Wednesday, November 26, 2008

Can I Have a Word With You?

A while back, one of our commenters took issue with the fact that I referred to a patient's complaint. It got me thinking about the way doctors word things, sometimes in ways that may sound pejorative.

So the standard format of medical notes opens with the "Chief Complaint." If the patient comes in saying things are great, the medical note begins, "patient has no complaints." Often the patient's exact words are quoted. To a physician, this isn't whining, it doesn't have a pejorative edge. The patient's problem is what we are taught to focus on, though a complete medical evaluation includes a review of systems (that's the term) where patients are asked, in a systematic way, about symptoms that may be indicative of a health problem apart from those pertaining to the chief complaint.

In describing patient symptoms, doctors also will sometimes use the statement "patient denies" symptoms. It's sometimes felt that this implies the physician doesn't believe the patient-- patient denies hallucinations is a different statement than no hallucinations.
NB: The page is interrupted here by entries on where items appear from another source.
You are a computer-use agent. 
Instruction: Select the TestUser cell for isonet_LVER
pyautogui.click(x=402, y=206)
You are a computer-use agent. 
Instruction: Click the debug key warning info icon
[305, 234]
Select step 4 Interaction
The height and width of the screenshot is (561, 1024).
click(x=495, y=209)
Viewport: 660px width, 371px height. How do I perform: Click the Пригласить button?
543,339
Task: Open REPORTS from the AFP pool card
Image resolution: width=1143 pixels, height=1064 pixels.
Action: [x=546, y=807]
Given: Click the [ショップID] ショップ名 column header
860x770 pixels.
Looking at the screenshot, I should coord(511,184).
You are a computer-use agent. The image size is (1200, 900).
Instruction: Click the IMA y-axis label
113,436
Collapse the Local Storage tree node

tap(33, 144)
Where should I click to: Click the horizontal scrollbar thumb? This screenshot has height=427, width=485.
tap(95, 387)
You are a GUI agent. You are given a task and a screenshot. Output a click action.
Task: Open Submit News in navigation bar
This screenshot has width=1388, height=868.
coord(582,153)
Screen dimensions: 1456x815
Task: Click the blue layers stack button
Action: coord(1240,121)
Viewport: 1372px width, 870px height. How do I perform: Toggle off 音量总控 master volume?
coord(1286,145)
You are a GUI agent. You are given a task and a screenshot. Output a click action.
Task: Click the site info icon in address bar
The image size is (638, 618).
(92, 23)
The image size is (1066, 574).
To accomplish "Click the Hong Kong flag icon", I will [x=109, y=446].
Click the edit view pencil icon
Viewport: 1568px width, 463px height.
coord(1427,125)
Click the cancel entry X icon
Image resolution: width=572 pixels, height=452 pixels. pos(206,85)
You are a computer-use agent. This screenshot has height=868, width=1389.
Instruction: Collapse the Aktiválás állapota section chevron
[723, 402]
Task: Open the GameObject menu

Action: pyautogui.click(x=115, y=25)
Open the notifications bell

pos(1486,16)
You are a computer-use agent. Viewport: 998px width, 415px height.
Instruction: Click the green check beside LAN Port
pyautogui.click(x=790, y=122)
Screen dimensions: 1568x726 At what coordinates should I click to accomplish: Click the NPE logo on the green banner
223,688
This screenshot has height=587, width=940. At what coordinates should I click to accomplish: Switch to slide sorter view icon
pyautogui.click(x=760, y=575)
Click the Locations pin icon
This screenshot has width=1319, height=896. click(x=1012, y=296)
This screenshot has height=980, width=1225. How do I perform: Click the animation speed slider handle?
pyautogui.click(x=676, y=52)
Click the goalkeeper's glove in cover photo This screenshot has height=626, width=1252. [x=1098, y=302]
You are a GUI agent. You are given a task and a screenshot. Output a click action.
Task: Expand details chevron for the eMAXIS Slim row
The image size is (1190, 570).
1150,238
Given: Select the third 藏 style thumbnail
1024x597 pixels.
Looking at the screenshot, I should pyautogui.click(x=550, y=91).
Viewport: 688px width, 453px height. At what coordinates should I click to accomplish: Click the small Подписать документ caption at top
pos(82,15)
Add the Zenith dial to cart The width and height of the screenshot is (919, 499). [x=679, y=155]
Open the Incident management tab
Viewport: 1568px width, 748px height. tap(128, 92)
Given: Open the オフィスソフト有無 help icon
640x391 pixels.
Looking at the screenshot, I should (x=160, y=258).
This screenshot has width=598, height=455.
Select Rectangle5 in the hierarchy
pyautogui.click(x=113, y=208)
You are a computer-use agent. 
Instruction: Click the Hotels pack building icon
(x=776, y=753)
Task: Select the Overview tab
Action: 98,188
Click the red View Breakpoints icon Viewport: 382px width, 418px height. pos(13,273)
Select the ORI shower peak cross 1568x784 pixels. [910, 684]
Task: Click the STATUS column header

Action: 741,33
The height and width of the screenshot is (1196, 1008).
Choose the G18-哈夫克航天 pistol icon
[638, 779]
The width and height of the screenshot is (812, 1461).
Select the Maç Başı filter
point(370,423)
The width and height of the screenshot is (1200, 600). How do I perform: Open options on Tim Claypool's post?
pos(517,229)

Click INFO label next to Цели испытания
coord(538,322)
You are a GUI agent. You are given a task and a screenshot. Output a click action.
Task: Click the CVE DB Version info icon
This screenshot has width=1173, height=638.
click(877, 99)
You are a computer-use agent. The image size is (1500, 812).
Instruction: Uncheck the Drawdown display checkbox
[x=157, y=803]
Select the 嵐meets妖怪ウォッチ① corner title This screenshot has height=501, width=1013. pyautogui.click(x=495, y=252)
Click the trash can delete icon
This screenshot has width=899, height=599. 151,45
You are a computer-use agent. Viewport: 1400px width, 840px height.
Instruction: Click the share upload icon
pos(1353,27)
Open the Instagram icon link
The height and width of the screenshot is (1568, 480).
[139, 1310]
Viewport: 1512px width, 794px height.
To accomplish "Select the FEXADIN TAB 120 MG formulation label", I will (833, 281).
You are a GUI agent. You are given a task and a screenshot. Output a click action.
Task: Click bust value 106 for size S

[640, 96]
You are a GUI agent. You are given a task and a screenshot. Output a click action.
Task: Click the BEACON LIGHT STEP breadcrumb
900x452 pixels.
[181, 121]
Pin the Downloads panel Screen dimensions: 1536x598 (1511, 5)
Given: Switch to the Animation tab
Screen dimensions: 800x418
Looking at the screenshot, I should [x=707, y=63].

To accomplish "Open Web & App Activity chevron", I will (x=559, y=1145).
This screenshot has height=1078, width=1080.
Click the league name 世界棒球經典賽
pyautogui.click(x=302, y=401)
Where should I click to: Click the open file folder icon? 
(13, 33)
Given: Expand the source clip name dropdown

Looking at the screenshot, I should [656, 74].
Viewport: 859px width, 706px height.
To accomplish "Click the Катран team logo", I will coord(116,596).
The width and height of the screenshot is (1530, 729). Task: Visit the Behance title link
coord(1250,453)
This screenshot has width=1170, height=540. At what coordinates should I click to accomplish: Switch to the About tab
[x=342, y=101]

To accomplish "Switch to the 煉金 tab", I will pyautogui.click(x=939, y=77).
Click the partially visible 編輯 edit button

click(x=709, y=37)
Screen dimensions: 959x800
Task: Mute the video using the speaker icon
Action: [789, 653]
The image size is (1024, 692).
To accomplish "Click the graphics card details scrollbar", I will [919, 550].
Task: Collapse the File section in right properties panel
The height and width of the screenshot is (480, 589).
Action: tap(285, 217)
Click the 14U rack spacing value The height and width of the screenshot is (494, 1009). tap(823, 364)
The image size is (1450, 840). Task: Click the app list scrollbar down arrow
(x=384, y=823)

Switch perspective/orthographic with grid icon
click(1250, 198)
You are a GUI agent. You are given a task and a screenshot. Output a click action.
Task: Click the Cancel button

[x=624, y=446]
And then, of course, there are the subtleties of sorting out how people interpret our rather unusual questions in psychiatry. We ask if people hear voices, and when I started doing this I was surprised at how many people say Yes. I soon realized that it's not at all unusual for people to occasionally hear the voice of a dead relative calling their name--- this is, I believe, a cultural phenomena, and in the absence of other voices or symptoms of psychosis, it's not necessarily a psychiatric symptom or a marker of psychopathology. And we ask people if they ever have the sense that the TV is talking to directly to them-- a symptom we call Ideas of Reference from the media. People sometimes think I'm asking if something said on TV feels like something they can identify with strongly, which is a different phenomena (one that's not a psychiatric symptom) when what I literally mean is--- is someone on the TV speaking specifically and only to you? And assessing paranoia in a city with a mind-boggling crime rate is a task of it's own. The questions have to get pretty specific, and if you're not a little worried, well, that's a little odd.